Ben sevip de kavuşamamış, sevdiğinden ayrı düşmüş, imkansız aşıkların platonik aşklarının bu ironik sloganına pek gülerim.
Franz Kafka'nın "Milena 'ya Mektuplar" ını okurken de bunu düşündüm. Ama bu büyük yazarın sadece düşlerinde ve mektuplarında kendine bir aşk yaratıp onu görme ve biraraya gelme konusunda pek de bir çaba göstermemesini okurken bu slogana gülemedim, içime daral geldi.
Oysa ki onun "Dönüşüm" kitabını beğenerek okumuştum. Ama aynı şeyi "Taşrada Düğün Hazırlıkları" ve "Milenaya Mektuplar" kitabı için söyleyemiyeceğim.
"Milena'ya Mektuplar" hasta bir vücut ve hasta bir ruhun yansımaları gibi. Yazarın özgüvenden yoksun kompleksli kişiliği hayali bir aşk yaratmış ve bu Milena da vücut bulmuş. Özlem ve korku ile bütünleşen bu aşk saplantı haline gelmiş onda ve Kafka sanki bu saplantıdan zevk alıyor .
Kafka yazdığı mektuplardan birinde Milena ile ( ilişkileri süresince sanırım 2 ya da 3 kez gerçekleşmiş ) buluşma öncesi duygularını şöyle dile getiriyor. "Yola çıkacak gücüm yok, seninle karşı karşıya gelme düşüncesine bile şimdiden dayanamıyorum, beynimdeki baskıya dayanamıyorum."
Düşlerle beslenen, büyüyen aşk gibi yoğun duyguların, salt düşlere hapsolup dünyevi insani buluşmasını gerçekleştirememesi ne üzücü . Elde etme, kavuşma istek ve çabasından uzak olan bu durum sanırım kişiye degil kişi üzerinde kurulan fikre aşık olmaktır ki, aslen "nesne" de arzu edilmemektedir zaten.
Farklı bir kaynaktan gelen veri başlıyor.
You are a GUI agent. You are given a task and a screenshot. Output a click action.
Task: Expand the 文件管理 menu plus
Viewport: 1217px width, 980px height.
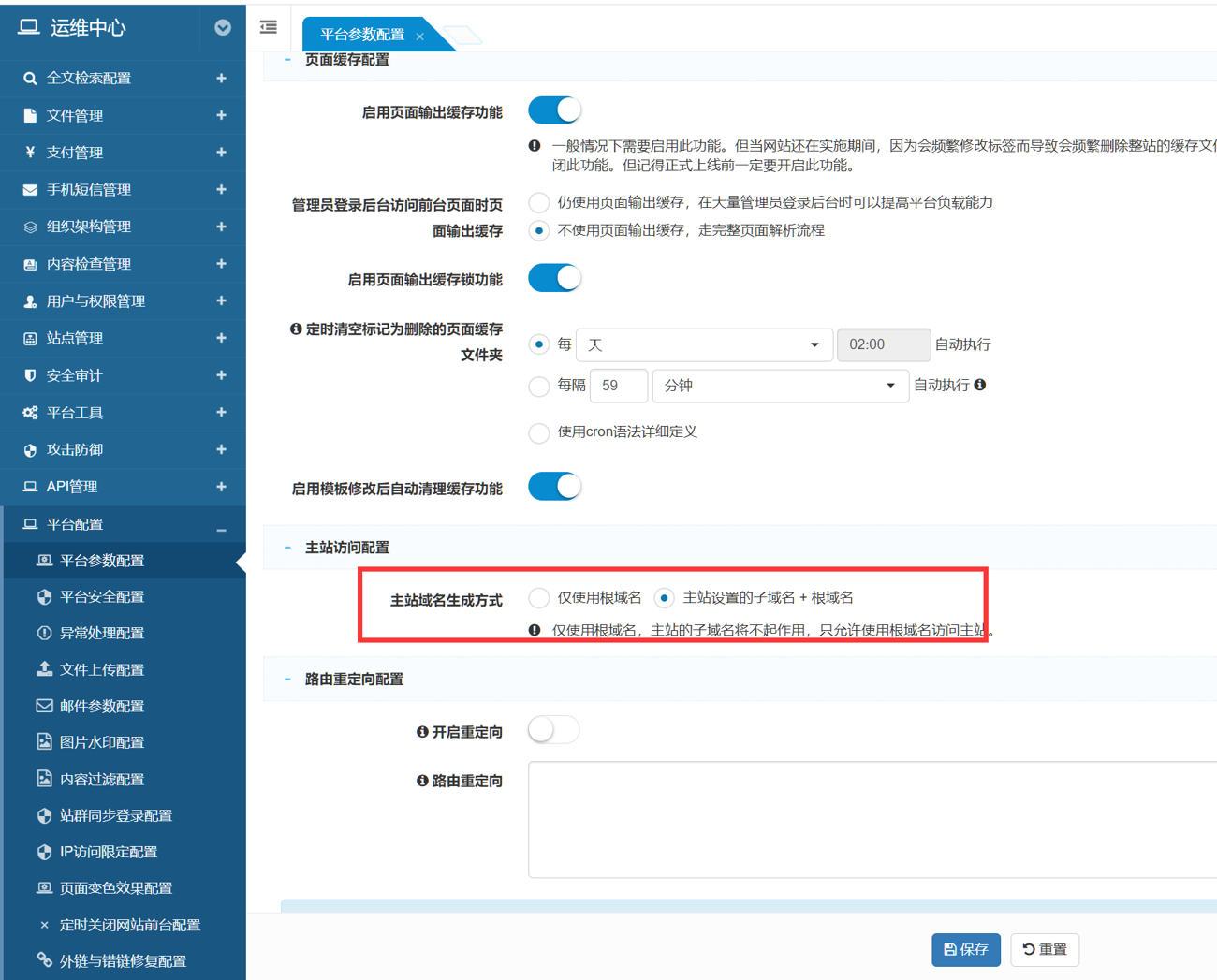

Kafka'nınki de böyle birşey anladığım kadarıyla.
Milena'nın Kafka hakkındaki düşüncelerini ise kitabın sonunda Kafka'nın yakın dostı Max Brod'a yazdığı mektuplarda okuyoruz.
Diyor ki:" Onun için hayat, diğer insanlar için olduğundan bütünüyle farklı".
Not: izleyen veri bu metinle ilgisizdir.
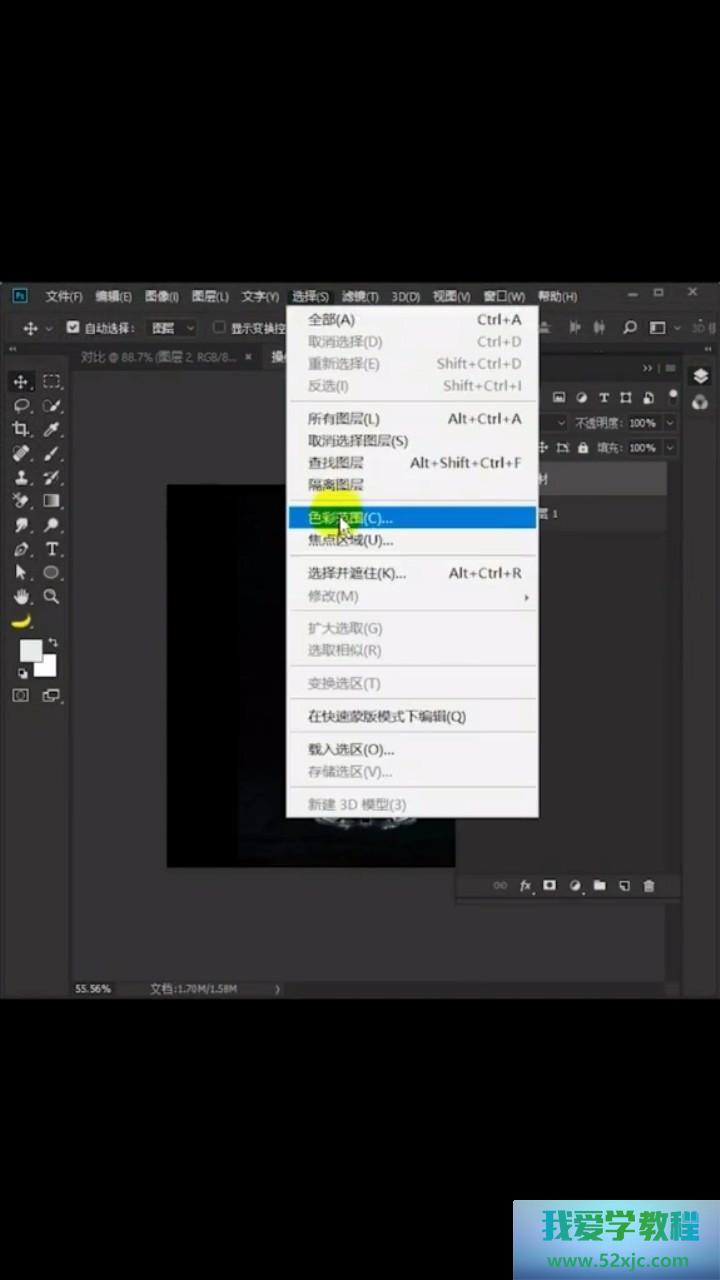Enable the 显示变换控件 checkbox
Image resolution: width=720 pixels, height=1280 pixels.
pyautogui.click(x=219, y=327)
Onun para konusundaki daralma hissinin,saplantılı ve tuhaf davranışlarının kadınlar konusunda da geçerli olduğunu söylüyor. Ve bir örnekle bunu açıklıyor;
"Bir keresinde ona telgraf çekerek, yazarak bir günlüğüne bana gelmesi için yalvarıp yakardım. O sırada buna çok ihtiyacım vardı. Ona lanetler yağdırdım. Geceleri uyumadı, kahroldu, bana kendini telef edercesine mektup yazdı ama kalkıp gelmedi. Neden ?"
Ve yine Milena şöyle diyor: "O tıpkı giyiniklerin arasında bir çıplak gibi. Söylediği, olduğu ve yaşadığı hiç birşey gerçek bile değil"
Aynı şeyi birbirlerini sadece mektuplarından tanıyan ve neredeyse 20 yıl hiç görüşmeden düş ve mektuplarla bir aşkı paylaşan Lübnan'lı filozof, yazar, ressam Halil Cibran ve May Ziyade için de söyleyebiliriz. Okuduğumda yuh artık demiştim. "Kerem aşkı için dağları deliyor, sizde en ufak bir çaba olmamış buluşmak için."
Onların yaşadığı aşk, kendi düşsel dünyalarının genişlemesine , zenginleşmesine, farklılığına hizmet eden bir şey ve tabi yaratıcılıklarının da lokomotifi büyük olasılıkla. Aşık oldukları kadınlar ise, entellektüel zenginlikleri ile kendilerini tamamlayacağını düşündükleri , düşledikleri, derin yalnızlıklarını paylaştıkları birer obje onlar için. Fiziksel bir anlamları yok. Tamamlanma duygusu belki onları cezbediyor, heyecanlandırıyor. Ama sadece düşsel olarak.
Kimbilir belki de bu farklılıkları onları yaratıcı kılıyor. Yoksa dünyaya kalıcı eserler nasıl bırakabilirlerdi ki?